== What to do ==
Among the records, how many lines carry the string "Expand"? Give that number with nothing added.

== Records supplied ==
==========

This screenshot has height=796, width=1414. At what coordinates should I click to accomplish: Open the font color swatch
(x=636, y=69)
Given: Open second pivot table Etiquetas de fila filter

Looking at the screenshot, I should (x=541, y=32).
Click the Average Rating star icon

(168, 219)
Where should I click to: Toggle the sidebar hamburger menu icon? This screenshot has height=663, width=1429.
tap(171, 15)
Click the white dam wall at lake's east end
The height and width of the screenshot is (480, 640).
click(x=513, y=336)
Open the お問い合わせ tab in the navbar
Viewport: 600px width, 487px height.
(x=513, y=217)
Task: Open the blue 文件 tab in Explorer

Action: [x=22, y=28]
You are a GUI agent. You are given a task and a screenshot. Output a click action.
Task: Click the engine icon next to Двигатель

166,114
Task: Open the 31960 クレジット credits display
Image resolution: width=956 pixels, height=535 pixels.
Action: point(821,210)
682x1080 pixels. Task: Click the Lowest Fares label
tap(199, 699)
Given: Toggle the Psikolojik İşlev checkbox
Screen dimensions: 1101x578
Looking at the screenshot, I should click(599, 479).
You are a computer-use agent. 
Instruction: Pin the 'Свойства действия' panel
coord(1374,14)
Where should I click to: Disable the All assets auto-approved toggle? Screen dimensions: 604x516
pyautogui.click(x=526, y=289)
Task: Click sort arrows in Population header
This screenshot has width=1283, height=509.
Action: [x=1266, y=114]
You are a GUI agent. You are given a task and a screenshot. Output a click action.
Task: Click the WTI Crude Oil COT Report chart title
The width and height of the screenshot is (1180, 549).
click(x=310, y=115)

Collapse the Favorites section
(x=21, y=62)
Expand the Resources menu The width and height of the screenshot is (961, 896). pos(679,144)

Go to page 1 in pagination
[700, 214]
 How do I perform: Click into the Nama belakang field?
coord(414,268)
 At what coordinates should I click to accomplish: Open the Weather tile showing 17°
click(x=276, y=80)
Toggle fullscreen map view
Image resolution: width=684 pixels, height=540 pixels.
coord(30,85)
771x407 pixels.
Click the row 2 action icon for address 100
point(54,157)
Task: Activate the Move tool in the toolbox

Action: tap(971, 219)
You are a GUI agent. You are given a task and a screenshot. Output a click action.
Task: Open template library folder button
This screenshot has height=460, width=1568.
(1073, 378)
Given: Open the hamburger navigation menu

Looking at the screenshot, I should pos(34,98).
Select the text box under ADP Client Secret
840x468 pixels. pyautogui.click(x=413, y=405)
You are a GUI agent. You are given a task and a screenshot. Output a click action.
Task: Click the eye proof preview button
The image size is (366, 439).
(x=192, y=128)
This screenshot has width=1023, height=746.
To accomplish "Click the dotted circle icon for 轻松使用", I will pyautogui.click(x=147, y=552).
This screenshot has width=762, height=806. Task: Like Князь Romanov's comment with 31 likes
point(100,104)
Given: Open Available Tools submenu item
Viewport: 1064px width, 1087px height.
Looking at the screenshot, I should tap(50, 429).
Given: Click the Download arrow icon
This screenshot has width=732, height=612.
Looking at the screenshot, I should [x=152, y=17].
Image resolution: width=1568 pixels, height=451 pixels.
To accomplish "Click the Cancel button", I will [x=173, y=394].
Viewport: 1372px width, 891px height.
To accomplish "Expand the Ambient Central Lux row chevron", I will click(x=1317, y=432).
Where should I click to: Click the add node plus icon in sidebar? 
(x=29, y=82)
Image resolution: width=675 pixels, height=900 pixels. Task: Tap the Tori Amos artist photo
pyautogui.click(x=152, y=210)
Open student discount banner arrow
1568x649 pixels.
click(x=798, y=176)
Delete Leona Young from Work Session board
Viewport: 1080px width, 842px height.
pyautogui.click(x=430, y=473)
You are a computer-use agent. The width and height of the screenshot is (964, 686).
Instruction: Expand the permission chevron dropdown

==========

== Output of the exercise ==
3